Last year, when then-World Bank president Robert Zoellick decided to step down, President Obama’s chief of staff asked the New York City mayor if he wanted the job, New York reports. Bloomberg reportedly turned down the position, one traditionally picked by the president, because he "did not want to have a boss, and he’d already begun to retool his life for his post-mayoralty."
Bloomberg is just one of many prominent names rumored to have been considered for the post. Before Obama eventually handed the post to former Dartmouth President Jim Yong Kim -- an obscure choice that surprised some -- other potential candidates included more prominent public names like Larry Summers and Hillary Clinton.
Bloomberg’s staff has already previously acknowledged that the mayor had been in touch with the White House about the job, according to The New York Times.

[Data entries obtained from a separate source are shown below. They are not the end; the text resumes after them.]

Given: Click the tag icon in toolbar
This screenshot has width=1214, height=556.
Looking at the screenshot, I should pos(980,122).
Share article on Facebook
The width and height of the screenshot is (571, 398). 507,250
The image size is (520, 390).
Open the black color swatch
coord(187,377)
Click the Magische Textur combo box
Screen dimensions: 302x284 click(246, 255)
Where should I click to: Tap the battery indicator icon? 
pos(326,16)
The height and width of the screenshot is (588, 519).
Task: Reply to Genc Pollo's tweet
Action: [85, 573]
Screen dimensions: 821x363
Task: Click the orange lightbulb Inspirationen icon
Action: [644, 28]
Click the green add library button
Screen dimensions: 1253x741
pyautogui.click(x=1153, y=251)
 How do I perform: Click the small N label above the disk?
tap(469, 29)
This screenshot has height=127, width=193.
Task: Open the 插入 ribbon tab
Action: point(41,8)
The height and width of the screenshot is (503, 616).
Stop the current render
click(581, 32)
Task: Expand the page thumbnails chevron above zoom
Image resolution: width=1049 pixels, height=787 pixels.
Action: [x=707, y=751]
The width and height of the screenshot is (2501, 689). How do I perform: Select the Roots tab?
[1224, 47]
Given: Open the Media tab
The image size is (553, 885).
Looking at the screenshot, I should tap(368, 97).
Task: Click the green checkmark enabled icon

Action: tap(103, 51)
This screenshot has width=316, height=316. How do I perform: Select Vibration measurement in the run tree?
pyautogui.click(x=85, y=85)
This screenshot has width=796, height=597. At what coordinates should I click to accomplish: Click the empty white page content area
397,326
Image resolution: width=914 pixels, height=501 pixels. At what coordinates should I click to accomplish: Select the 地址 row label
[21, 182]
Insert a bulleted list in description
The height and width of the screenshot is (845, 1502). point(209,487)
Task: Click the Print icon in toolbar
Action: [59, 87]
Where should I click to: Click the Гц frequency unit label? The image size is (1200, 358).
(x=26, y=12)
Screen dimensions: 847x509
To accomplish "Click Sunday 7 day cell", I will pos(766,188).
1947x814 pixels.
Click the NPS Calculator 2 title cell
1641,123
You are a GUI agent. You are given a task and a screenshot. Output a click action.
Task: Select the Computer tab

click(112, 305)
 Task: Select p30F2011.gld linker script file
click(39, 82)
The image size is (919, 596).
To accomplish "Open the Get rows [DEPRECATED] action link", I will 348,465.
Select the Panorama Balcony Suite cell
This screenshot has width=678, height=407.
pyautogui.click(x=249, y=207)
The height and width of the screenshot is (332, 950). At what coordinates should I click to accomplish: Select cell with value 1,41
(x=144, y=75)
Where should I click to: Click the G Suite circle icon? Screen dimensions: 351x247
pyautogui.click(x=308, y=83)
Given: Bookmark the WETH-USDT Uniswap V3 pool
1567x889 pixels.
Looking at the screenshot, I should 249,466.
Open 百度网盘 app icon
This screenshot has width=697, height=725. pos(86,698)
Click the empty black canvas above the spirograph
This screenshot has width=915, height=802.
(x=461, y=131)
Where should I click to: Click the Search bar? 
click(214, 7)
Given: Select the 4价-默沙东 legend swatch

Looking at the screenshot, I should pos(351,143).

The New York report more conclusively identifies the intermediaries.
"He's not interested in the job," Bloomberg spokesman Stu Loeser said at the time, according to the NYT. "[H]e’s told people who have reached out as intermediaries that he already has the best job in the world."
Another possible move for Bloomberg post-mayorship? Buying more media properties. The billionaire, whose Bloomberg LP owns Bloomberg News, Businessweek and other smaller media companies, may be considering buying the Financial Times, according to the New York piece. People have also floated his name as a possible savior for the sometimes-struggling NYT, rumors the mayor has repeatedly shot down.